§ WHAT IS REQUIRED:
Could you return only the lines that run from the line with "Task: Click the 选择乘车人 button" through the final line of the data, exactly as they stand?
::::::::
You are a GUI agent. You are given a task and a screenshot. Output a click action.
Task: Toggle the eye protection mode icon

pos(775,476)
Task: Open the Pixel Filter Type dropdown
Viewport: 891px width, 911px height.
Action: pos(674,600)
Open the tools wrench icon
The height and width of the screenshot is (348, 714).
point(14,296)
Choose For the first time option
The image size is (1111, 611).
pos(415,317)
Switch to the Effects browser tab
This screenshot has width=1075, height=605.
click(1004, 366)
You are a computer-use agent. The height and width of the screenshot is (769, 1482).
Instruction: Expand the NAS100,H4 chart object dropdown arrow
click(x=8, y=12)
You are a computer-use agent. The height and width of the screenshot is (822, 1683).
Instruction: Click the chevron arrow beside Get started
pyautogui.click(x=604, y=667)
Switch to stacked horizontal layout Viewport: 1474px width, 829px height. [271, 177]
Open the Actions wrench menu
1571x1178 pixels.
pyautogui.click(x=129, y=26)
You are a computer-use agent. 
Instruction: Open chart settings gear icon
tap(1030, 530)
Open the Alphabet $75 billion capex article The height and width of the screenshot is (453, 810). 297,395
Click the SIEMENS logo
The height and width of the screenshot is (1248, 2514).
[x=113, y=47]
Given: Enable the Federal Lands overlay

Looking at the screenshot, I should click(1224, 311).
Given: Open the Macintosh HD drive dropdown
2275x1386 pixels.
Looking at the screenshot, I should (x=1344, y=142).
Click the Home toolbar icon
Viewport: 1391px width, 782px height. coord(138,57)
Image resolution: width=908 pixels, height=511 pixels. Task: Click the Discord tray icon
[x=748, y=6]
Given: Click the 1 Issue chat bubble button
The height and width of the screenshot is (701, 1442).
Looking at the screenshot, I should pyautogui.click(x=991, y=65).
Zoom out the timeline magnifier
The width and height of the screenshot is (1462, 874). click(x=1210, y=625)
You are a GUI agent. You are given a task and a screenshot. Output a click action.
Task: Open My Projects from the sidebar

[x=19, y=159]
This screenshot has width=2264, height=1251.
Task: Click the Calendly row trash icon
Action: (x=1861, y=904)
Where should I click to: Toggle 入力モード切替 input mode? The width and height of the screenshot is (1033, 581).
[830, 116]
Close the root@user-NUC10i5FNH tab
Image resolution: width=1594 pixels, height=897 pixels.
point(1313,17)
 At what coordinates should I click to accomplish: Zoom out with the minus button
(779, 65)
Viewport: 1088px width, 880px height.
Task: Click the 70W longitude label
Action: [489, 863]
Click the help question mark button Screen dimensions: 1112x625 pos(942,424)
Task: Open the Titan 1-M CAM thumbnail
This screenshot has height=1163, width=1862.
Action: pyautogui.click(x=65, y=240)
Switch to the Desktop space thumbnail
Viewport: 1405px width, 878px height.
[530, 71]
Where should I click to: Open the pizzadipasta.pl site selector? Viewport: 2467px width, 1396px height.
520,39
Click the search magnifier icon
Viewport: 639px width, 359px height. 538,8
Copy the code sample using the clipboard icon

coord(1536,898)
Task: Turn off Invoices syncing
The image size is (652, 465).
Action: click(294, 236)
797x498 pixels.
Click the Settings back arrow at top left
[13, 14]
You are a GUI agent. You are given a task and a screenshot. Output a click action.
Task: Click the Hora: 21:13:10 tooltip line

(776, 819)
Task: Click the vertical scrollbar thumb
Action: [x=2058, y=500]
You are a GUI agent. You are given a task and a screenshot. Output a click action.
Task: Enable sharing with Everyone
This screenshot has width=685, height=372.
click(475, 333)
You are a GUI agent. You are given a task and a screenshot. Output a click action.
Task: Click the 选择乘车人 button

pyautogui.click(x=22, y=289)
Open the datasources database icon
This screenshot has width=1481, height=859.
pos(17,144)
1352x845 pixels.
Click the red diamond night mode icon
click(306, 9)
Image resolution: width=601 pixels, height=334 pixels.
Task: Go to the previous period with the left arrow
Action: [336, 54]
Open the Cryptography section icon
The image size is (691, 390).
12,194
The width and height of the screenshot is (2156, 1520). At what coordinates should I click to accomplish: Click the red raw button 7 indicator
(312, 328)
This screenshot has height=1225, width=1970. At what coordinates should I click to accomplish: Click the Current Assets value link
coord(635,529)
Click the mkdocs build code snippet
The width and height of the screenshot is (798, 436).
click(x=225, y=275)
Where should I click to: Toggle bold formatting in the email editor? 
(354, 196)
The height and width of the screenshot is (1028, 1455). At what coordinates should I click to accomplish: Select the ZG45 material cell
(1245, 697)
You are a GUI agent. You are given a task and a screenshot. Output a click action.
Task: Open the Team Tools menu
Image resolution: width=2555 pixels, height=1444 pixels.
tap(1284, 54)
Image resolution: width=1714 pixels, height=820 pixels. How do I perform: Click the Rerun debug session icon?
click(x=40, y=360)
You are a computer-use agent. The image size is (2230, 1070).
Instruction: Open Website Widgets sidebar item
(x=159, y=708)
::::::::
§ ANSWER SPACE:
Task: Click the 选择乘车人 button

pyautogui.click(x=22, y=289)
Open the datasources database icon
This screenshot has width=1481, height=859.
pos(17,144)
1352x845 pixels.
Click the red diamond night mode icon
click(306, 9)
Image resolution: width=601 pixels, height=334 pixels.
Task: Go to the previous period with the left arrow
Action: [336, 54]
Open the Cryptography section icon
The image size is (691, 390).
12,194
The width and height of the screenshot is (2156, 1520). At what coordinates should I click to accomplish: Click the red raw button 7 indicator
(312, 328)
This screenshot has height=1225, width=1970. At what coordinates should I click to accomplish: Click the Current Assets value link
coord(635,529)
Click the mkdocs build code snippet
The width and height of the screenshot is (798, 436).
click(x=225, y=275)
Where should I click to: Toggle bold formatting in the email editor? 
(354, 196)
The height and width of the screenshot is (1028, 1455). At what coordinates should I click to accomplish: Select the ZG45 material cell
(1245, 697)
You are a GUI agent. You are given a task and a screenshot. Output a click action.
Task: Open the Team Tools menu
Image resolution: width=2555 pixels, height=1444 pixels.
tap(1284, 54)
Image resolution: width=1714 pixels, height=820 pixels. How do I perform: Click the Rerun debug session icon?
click(x=40, y=360)
You are a computer-use agent. The image size is (2230, 1070).
Instruction: Open Website Widgets sidebar item
(x=159, y=708)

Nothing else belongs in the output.